Issue Management Guidance

When handling issues (creation, updates, triage, labeling, or milestones), use the github-issues skill for execution, but follow SCM principles to ensure consistency and traceability:

  1. Determine action: Decide if the task is issue creation, update, query, or other housekeeping.
  2. Gather context: Review repo details, existing labels/milestones, and any related issues.
  3. Structure content: Always use the custom templates from references/templates.md, which are tailored for this repository and override any generic templates in the github-issues skill.
  4. Execute: Call the appropriate MCP tool or gh command via the github-issues skill.
  5. Confirm: Verify the result on GitHub and ensure the action aligns with meta-task rules (e.g., no configuration changes without assessment approval).

For repo synchronization, worktree management, and distinguishing meta-tasks from implementation work, refer to the meta-task guidance above. This ensures issues are managed without risking unapproved changes to git-managed items.

Implementation Workflow Summary

Use the companion reference file for the full details, but keep this summary in mind whenever a GitHub issue transitions into actual configuration work. Each numbered item below corresponds to the nine sequential steps in references/implementation-workflow.md.

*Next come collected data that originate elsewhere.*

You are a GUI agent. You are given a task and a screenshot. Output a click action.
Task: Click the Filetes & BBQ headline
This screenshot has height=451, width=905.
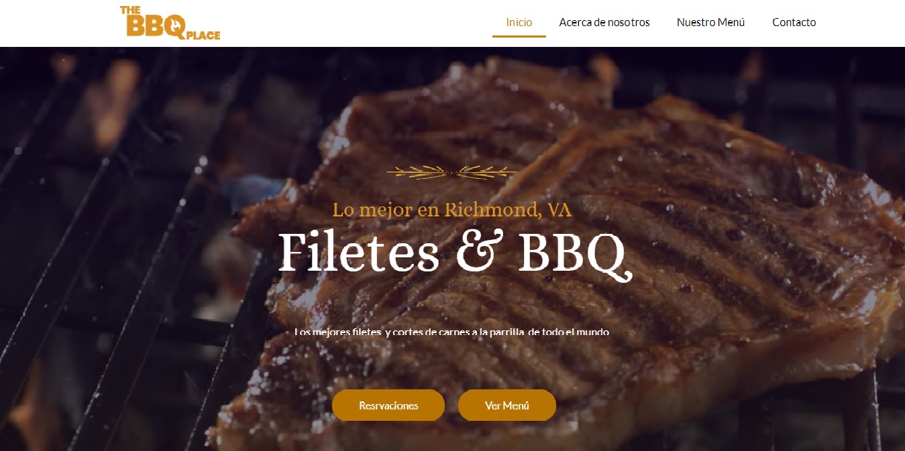coord(454,254)
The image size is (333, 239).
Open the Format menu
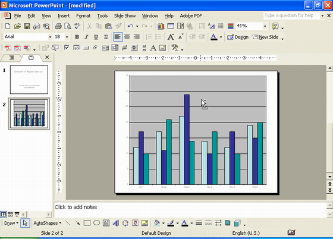(x=83, y=16)
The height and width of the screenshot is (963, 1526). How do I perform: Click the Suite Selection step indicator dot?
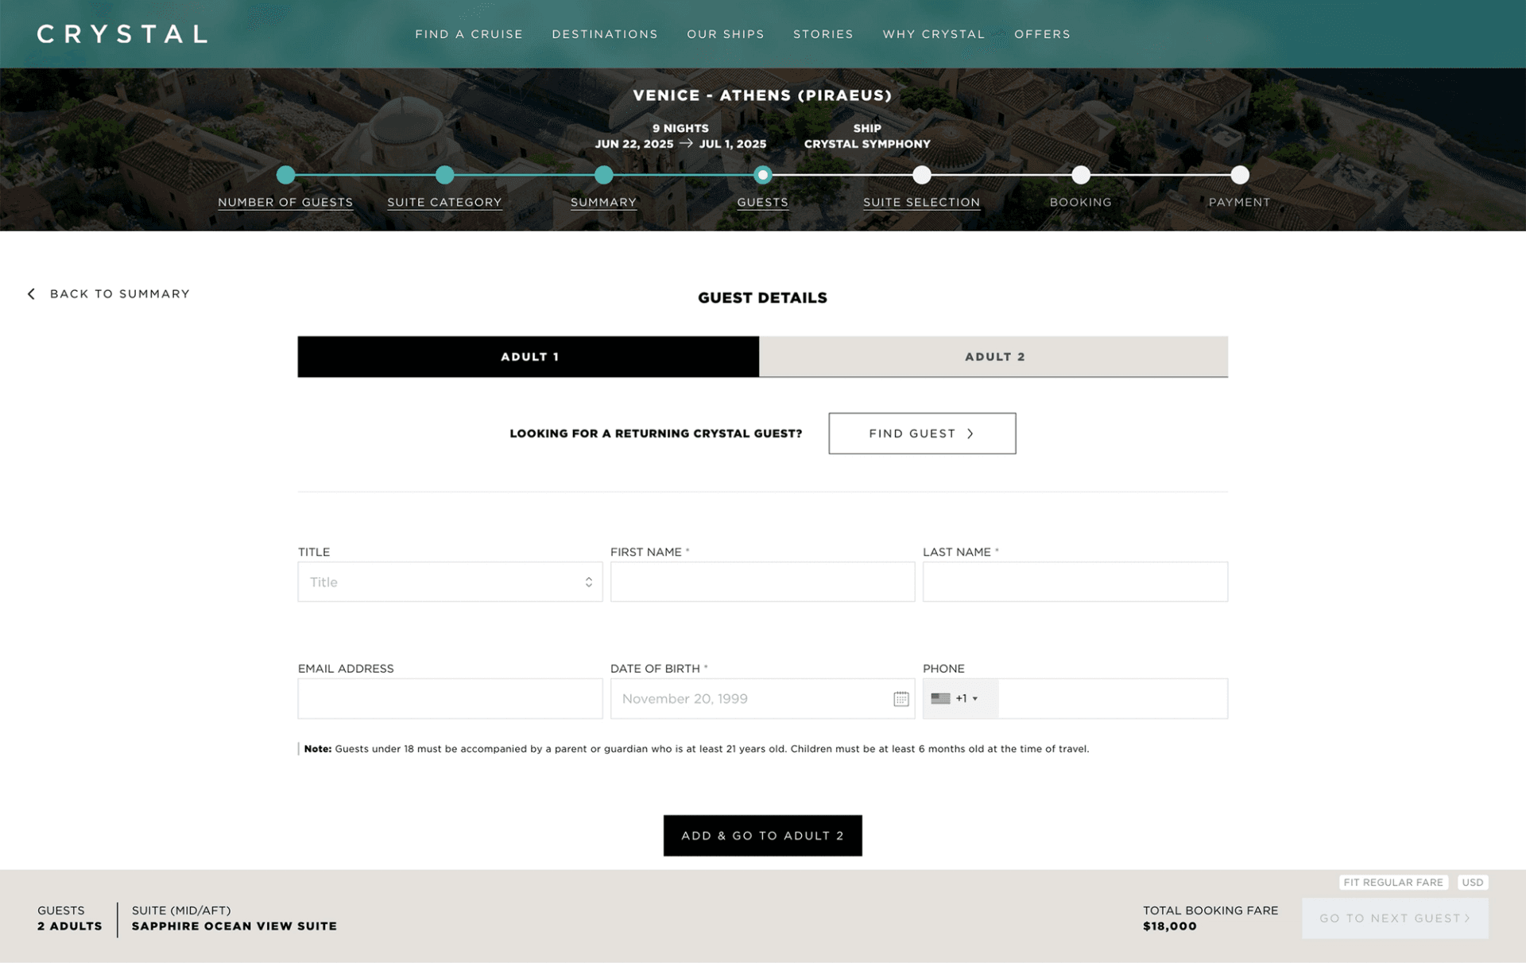pos(922,173)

  1. Step 1 – Issue Assessment & Approval: Identify blockers (missing infrastructure, SSH access, secrets, etc.), document the analysis in the issue, and obtain explicit reviewer approval before changing any files.
  2. Step 2 – Branch Creation: Create a dedicated feature branch named {type}/issue-{number}-{short-description} off main, push it to the remote, and keep it tidy (clean status, no stray changes).
  3. Step 3 – Implementation Planning: Scope the work, enumerate files/components to change, and sketch the testing strategy. Record this plan in the issue and reference any reviewer feedback.
  4. Step 4 – Documentation Updates: Align docs, comments, and AI skills with the code. Use sphinx-docs when relevant to ensure documentation builds.
  5. Step 5 – Tests Development: Drive the implementation with tests-first work: add or update tests under test/ only, use shared helpers when needed, and keep coding standards high.
  6. Step 6 – Functionality Implementation: Apply the approved code changes, execute the planned local unit/integration tests (CI is a backup), and record the results before moving on.
  7. Step 7 – Code Review Request: Open a PR, link the issue, assign @CriticalOptimisation/maintainers, and require an actual maintainer review approval (not just conversation resolution).
  8. Step 8 – Final Integration: Wait for the protected branch checks to pass and let GitHub merge automatically once all conditions are satisfied, then synchronize local repo and close any additional issues.
  9. Step 9 – Post-Implementation Validation: Monitor for regressions, update release notes if needed, and archive the feature branch when the work is complete.

Every implementation status update should cite the relevant assessment in the issue comments so reviewers understand that the change followed this documented process.

Note: Conversations in pull requests are resolved by the user (e.g., the maintainer), not by the implementer. The implementer provides summaries of changes made in response to each conversation, but does not mark them as resolved.